The driest month of the year was February with an average of 49 mm of precipitation over 4.6 days.

Climate data for Grono, elevation 324 m (1,063 ft), (1991–2020)
| Month | Jan | Feb | Mar | Apr | May | Jun | Jul | Aug | Sep | Oct | Nov | Dec | Year |
| Mean daily maximum °C (°F) | 6.0 (42.8) | 8.8 (47.8) | 14.0 (57.2) | 17.6 (63.7) | 21.2 (70.2) | 25.2 (77.4) | 27.5 (81.5) | 26.8 (80.2) | 22.0 (71.6) | 16.7 (62.1) | 10.6 (51.1) | 6.1 (43.0) | 16.9 (62.4) |
| Daily mean °C (°F) | 0.8 (33.4) | 2.8 (37.0) | 7.3 (45.1) | 11.0 (51.8) | 14.8 (58.6) | 18.5 (65.3) | 20.4 (68.7) | 19.9 (67.8) | 15.6 (60.1) | 11.0 (51.8) | 5.7 (42.3) | 1.2 (34.2) | 10.8 (51.4) |
| Mean daily minimum °C (°F) | −2.5 (27.5) | −1.4 (29.5) | 2.1 (35.8) | 5.3 (41.5) | 9.2 (48.6) | 13.0 (55.4) | 14.7 (58.5) | 14.7 (58.5) | 11.1 (52.0) | 7.1 (44.8) | 2.3 (36.1) | −1.9 (28.6) | 6.1 (43.0) |
| Average precipitation mm (inches) | 58.0 (2.28) | 48.9 (1.93) | 62.4 (2.46) | 106.4 (4.19) | 142.3 (5.60) | 154.4 (6.08) | 144.8 (5.70) | 163.6 (6.44) | 137.7 (5.42) | 134.1 (5.28) | 147.3 (5.80) | 71.1 (2.80) | 1,371 (53.98) |
| Average snowfall cm (inches) | 24.5 (9.6) | 10.4 (4.1) | 5.0 (2.0) | 0.7 (0.3) | 0.0 (0.0) | 0.0 (0.0) | 0.0 (0.0) | 0.0 (0.0) | 0.0 (0.0) | 0.4 (0.2) | 3.7 (1.5) | 19.0 (7.5) | 63.7 (25.1) |
| Average precipitation days (≥ 1.0 mm) | 5.4 | 4.6 | 5.9 | 8.7 | 12.1 | 10.8 | 9.8 | 10.6 | 8.5 | 8.5 | 8.8 | 6.0 | 99.7 |
| Average snowy days (≥ 1.0 cm) | 2.3 | 2.0 | 0.8 | 0.2 | 0.0 | 0.0 | 0.0 | 0.0 | 0.0 | 0.1 | 0.7 | 2.2 | 8.3 |
| Average relative humidity (%) | 72 | 65 | 61 | 64 | 71 | 72 | 71 | 74 | 77 | 82 | 78 | 75 | 72 |
Source 1: NOAA
Source 2: MeteoSwiss (snow 1981–2010)

==Economy==
Grono is an industrial-tertiary municipality, a municipality where agriculture and manufacturing play a minor role in the economy. As of In 2014 2014, there were a total of 825 people employed in the municipality. Of these, a total of 6 people worked in 5 businesses in the primary economic sector. The secondary sector employed 343 workers in 35 separate businesses. A minority (21.3%) of the secondary sector employees worked in very small businesses. There were 7 small businesses with a total of 214 employees and one mid-sized business with a total of 56 employees. Finally, the tertiary sector provided 476 jobs in 131 businesses. There were two mid-sized businesses with a total of 137 employees. In 2014 a total of 2.% of the population received social assistance.

==Politics==
In the 2015 federal election the most popular party was the SVP with 41.0% of the vote. The next three most popular parties were the SP (21.5%), the CVP (18.7%) and the FDP (10.3%). In the federal election, a total of 212 votes were cast, and the voter turnout was 35.7%. The 2015 election saw a large change in the voting when compared to 2011. The percentage that the CVP received dropped from 29.2% to 18.7%, while the percentage of the vote received by the SVP increased sharply from 22.2% in 2011 to 41.0%.
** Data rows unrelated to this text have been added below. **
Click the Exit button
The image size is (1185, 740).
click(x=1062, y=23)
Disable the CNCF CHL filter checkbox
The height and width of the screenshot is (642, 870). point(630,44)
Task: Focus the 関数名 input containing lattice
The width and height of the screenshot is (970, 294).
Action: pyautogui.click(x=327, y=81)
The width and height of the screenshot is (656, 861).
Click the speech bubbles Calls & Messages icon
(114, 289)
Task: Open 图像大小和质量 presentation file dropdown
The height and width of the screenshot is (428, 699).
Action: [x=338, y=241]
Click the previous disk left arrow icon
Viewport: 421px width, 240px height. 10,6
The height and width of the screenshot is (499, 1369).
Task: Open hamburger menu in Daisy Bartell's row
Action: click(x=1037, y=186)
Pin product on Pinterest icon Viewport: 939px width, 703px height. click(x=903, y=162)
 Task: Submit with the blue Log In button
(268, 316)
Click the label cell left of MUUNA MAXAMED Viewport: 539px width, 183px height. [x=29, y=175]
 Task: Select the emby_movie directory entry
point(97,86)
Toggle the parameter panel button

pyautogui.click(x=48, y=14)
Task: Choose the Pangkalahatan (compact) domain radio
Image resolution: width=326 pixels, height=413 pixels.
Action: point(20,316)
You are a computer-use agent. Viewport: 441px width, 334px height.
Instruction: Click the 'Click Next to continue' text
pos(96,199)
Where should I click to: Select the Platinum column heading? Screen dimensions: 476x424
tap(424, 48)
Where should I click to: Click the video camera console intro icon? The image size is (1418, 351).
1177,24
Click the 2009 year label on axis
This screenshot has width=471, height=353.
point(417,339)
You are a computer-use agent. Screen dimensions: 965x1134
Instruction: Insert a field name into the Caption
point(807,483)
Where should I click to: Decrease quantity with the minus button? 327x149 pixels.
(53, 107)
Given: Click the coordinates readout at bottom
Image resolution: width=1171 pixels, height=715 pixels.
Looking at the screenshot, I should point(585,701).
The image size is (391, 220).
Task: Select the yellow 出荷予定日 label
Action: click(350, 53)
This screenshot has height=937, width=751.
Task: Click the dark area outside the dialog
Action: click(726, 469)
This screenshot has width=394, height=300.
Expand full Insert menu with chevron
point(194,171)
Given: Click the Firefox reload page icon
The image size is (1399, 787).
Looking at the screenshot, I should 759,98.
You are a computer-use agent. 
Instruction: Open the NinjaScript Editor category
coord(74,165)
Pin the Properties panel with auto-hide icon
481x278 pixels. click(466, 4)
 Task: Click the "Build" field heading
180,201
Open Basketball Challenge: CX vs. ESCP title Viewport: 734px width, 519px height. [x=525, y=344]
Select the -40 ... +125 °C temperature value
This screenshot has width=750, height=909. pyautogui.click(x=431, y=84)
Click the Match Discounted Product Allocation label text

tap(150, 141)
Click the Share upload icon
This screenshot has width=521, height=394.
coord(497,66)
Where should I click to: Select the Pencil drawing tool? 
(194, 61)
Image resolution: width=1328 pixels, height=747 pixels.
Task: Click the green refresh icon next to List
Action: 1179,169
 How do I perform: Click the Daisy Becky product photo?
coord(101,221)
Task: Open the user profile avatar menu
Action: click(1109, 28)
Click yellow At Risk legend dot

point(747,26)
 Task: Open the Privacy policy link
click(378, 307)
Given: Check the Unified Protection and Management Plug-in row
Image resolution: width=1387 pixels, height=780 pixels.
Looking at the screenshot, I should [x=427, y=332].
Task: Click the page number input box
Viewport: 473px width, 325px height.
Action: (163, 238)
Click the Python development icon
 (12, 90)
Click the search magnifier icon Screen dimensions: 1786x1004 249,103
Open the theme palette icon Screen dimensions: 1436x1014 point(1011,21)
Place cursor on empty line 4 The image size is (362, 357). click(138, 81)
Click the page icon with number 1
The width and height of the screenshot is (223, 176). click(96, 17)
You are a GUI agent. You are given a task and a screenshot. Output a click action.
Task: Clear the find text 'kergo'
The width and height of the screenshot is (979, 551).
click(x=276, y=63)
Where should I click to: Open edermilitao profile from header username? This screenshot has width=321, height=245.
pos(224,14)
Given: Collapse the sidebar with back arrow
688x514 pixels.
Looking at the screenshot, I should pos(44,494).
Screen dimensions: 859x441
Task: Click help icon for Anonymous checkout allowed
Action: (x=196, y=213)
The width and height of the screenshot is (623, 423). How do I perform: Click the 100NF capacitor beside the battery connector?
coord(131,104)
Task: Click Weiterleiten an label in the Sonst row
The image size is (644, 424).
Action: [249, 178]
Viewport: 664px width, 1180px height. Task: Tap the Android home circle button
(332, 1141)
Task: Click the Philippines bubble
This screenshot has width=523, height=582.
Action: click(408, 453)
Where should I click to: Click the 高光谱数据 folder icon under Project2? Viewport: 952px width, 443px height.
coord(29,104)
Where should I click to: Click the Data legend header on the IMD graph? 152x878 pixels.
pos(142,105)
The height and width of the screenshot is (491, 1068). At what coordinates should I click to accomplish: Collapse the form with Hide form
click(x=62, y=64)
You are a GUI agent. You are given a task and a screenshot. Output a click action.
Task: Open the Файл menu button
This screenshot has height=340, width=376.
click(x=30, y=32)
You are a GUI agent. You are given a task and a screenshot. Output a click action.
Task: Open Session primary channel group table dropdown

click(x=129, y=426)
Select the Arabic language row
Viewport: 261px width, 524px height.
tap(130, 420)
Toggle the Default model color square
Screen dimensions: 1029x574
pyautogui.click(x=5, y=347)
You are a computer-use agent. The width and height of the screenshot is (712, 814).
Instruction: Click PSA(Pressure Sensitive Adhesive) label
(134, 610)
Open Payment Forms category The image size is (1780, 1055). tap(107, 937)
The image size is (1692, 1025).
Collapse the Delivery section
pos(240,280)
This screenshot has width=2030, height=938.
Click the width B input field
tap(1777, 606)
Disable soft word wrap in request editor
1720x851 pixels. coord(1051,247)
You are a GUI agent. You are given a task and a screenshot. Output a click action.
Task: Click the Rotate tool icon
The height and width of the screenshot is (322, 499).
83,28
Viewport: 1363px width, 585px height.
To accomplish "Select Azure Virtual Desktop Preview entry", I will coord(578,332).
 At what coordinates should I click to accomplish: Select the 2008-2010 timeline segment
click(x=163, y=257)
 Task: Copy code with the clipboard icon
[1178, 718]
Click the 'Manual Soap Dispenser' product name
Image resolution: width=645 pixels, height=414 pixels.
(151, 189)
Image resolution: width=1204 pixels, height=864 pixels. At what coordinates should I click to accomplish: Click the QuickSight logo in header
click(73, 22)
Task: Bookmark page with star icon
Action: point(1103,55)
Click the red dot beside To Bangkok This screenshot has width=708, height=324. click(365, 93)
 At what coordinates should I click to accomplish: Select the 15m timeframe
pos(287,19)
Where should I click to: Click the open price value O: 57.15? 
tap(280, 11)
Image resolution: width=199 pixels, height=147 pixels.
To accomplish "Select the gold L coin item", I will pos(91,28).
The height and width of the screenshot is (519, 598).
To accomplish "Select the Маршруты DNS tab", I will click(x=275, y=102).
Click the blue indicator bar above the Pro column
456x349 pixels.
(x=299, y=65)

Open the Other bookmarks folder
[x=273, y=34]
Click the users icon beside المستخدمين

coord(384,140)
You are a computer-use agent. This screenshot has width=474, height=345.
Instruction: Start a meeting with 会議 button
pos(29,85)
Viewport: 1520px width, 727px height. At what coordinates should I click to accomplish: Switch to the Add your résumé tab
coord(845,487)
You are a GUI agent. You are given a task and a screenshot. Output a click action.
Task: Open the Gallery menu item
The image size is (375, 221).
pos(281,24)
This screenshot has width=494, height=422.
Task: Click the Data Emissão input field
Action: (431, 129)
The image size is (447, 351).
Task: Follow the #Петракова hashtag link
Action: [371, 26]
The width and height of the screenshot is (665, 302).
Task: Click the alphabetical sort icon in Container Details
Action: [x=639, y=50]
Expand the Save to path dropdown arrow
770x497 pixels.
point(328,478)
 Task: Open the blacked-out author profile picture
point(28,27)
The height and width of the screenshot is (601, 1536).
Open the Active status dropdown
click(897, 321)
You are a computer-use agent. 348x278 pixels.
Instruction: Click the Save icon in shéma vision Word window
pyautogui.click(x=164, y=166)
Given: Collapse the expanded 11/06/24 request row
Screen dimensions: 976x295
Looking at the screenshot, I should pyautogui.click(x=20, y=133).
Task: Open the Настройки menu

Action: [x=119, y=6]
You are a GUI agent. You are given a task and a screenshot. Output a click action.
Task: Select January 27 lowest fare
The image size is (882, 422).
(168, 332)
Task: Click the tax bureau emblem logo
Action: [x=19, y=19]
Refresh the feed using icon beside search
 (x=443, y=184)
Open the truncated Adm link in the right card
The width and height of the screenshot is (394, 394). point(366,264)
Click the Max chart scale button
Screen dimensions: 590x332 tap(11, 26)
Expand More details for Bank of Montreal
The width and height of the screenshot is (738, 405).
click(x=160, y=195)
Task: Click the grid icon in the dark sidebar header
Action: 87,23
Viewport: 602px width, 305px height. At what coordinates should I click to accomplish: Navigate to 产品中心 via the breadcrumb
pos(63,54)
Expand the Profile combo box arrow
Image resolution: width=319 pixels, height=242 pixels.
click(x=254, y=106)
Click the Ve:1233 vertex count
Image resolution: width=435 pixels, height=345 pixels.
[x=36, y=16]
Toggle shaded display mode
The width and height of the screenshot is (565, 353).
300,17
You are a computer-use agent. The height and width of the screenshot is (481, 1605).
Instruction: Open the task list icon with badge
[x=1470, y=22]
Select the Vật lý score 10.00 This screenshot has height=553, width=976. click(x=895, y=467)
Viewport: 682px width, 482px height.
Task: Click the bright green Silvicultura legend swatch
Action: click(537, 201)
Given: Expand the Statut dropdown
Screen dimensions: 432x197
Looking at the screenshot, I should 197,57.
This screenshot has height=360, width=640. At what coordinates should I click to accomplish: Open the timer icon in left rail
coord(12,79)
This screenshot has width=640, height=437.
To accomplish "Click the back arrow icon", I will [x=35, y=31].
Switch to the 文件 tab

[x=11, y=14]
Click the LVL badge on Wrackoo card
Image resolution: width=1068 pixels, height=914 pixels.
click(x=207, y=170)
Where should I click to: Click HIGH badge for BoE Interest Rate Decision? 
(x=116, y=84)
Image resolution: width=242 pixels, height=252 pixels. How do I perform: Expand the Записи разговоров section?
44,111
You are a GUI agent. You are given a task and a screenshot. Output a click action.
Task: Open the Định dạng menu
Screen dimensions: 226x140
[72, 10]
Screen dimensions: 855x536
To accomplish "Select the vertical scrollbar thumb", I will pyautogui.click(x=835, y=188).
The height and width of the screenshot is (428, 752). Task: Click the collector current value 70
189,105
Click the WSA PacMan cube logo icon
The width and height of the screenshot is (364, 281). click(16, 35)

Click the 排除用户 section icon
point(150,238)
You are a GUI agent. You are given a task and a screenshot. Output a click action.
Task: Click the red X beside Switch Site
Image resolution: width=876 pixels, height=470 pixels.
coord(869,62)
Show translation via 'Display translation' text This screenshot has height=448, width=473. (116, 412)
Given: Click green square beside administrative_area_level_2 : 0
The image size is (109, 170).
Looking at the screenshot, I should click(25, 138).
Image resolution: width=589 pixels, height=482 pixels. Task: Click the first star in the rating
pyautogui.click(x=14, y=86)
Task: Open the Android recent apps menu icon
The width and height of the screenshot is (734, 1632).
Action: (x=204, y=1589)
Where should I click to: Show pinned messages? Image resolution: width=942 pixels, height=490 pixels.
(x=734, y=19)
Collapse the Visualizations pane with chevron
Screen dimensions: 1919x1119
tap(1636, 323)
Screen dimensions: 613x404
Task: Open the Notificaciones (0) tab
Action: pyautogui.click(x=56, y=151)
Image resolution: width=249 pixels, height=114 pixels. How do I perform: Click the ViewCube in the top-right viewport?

In the 2007 federal election the most popular party was the SVP which received 32.6% of the vote. The next three most popular parties were the SP (29.1%), the CVP (26.7%) and the FDP (10.9%).

==Education==
In Grono about 56.4% of the population (between age 25–64) have completed either non-mandatory upper secondary education or additional higher education (either university or a Fachhochschule).

==Crime==
In 2014 the crime rate, of the over 200 crimes listed in the Swiss Criminal Code (running from murder, robbery and assault to accepting bribes and election fraud), in Grono was 50.2 per thousand residents, slightly lower than the national average (64.6 per thousand). There were no drug crimes nor violations of immigration, visa and work permit laws.